26/01/2014
Unsere Gemeinden dürfen finanziell nicht zu stark belastet werden
Die Gemeindefinanzanalyse zeigt deutlich, dass viele Gemeinden unseres Kreises erheblich unterfinanziert sind und ein strukturelles Defizit aufweisen. Die derzeitige Höhe der Kreisumlage mit 47% und die Erfüllung von Pflichtaufgaben lässt der weit überwiegenden Zahl von Gemeinden keinerlei Spielraum für freiwillige Leistungen gegenüber ihren Bürgern. Diese bilden jedoch das Herzstück der Kommunalpolitik. Hier geht es um Lebensqualität: Beratungsstellen, Museen, Bibliotheken, Jugendeinrichtungen, Sportplätze, Freizeitangebote, Tierparks usw. Je knapper das Geld wird, desto mehr geraten gerade diese Leistungen in Bedrängnis. Die finanziellen Belastungen der Gemeinden jetzt noch um die aus den Altschulden der früheren Kreise Ostvorpommern und Uecker-Randow herrührende Altfehlbetragsabgabe mit 2 - 2,5% zu erhöhen, würde vielfach den wirtschaftlichen Kollaps der Gemeinden und Wegfall jeglicher freiwilliger Leistungen bedeuten. Eine von der Kreisverwaltung vorgeschlagene individuelle Stundung der Altfehlbetragsabgabe gegenüber einzelnen Gemeinden würde jedoch allein deren Verschuldung in die Höhe treiben, ist ohne Aussicht, dass diese Schulden jemals gezahlt werden könnten und wird deshalb von uns abgelehnt (vgl. OZ vom 23. Januar 2014). Allerdings ist zu beachten, dass auch die Aufgaben des Kreises finanziert werden müssen und die Erhebung der Altfehlbetragsabgabe gesetzlich zwingend vorgeschrieben ist. Kreistagsmitglied Prof. Frank Hardtke schlägt deshalb als einen Mittelweg vor, dass die Altfehlbetragsabgabe zwar erhoben, zugleich aber die Kreisumlage um 1 - 1,5% abgesenkt wird. Auch dies bedeutet zwar eine zusätzliche Belastung der Gemeinden und auch des Kreises, die jedoch einigermaßen moderat ausfällt und nicht zu vermeiden sein wird, wenn nicht endlich die Landesregierung eingreift und die Mittelzuweisungen deutlich erhöht. Die propagierte (und auf drei Jahre gestreckte) Sonderzuweisung des Landes ist nur ein Tropfen auf den heißen Stein und hilft nicht wirklich.
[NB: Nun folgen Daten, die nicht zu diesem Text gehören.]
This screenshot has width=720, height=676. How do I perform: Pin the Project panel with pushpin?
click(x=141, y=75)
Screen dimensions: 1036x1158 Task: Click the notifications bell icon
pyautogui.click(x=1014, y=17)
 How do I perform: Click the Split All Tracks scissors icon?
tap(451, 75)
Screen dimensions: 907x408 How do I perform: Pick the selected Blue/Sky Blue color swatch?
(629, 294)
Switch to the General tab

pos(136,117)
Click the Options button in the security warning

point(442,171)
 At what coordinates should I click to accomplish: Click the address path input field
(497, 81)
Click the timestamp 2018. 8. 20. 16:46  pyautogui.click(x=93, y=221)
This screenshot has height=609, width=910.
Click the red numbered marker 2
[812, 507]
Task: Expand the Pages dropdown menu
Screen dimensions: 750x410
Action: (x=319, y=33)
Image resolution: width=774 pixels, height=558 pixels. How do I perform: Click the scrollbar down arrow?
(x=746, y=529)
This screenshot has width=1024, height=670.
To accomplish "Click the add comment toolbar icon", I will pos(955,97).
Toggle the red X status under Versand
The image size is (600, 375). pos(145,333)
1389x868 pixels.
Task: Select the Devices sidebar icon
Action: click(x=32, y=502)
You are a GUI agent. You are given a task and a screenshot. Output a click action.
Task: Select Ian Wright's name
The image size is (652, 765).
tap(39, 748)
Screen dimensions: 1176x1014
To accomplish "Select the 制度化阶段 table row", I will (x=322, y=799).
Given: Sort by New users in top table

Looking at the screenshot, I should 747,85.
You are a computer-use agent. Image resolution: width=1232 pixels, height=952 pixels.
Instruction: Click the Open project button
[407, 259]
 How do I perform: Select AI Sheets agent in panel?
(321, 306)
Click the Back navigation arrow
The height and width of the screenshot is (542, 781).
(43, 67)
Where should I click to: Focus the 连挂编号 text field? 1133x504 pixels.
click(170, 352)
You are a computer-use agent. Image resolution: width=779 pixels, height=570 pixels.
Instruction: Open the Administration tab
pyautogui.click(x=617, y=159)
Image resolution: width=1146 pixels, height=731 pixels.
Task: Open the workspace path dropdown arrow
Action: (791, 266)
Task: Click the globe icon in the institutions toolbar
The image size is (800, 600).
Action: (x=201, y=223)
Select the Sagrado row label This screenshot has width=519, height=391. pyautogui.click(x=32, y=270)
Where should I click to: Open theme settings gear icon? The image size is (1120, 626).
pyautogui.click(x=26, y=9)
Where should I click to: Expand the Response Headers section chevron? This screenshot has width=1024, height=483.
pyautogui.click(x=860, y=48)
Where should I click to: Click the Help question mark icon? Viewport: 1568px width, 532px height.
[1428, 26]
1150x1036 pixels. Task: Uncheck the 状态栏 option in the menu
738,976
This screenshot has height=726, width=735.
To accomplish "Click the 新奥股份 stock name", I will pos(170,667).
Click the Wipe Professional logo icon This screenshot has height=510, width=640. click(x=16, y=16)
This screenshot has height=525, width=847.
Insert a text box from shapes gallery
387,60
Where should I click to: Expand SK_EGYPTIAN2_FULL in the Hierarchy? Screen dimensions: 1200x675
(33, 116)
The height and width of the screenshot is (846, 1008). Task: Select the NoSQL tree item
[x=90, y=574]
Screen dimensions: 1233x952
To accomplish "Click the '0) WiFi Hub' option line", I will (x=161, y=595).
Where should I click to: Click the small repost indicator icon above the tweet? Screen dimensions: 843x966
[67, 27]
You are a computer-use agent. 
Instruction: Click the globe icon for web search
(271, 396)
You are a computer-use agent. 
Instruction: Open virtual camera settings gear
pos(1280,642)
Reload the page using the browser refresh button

Die Kompetenz für Vorpommern setzt sich dafür ein, dass die Gemeinden unseres Landkreises wirtschaftlich nicht erdrosselt werden. Die sonst vielfach zu vermissende Ehrlichkeit in der Kommunalpolitik gebietet es aber auch, besonders stark betroffenen Gemeinden deutlich zu machen, selbst einen erhöhten Beitrag leisten zu müssen, um gegenüber ihren Bürgern weiterhin freiwillige Leistungen erbringen zu können. Ein Bild dazu kann sich jeder über die auf der Internetseite der Kreistagsfraktion „Kompetenz für Vorpommern“ eingestellte Gemeindefinanzanalyse machen, in welcher die Grunddaten aller Gemeinden unseres Landkreises dargestellt sind.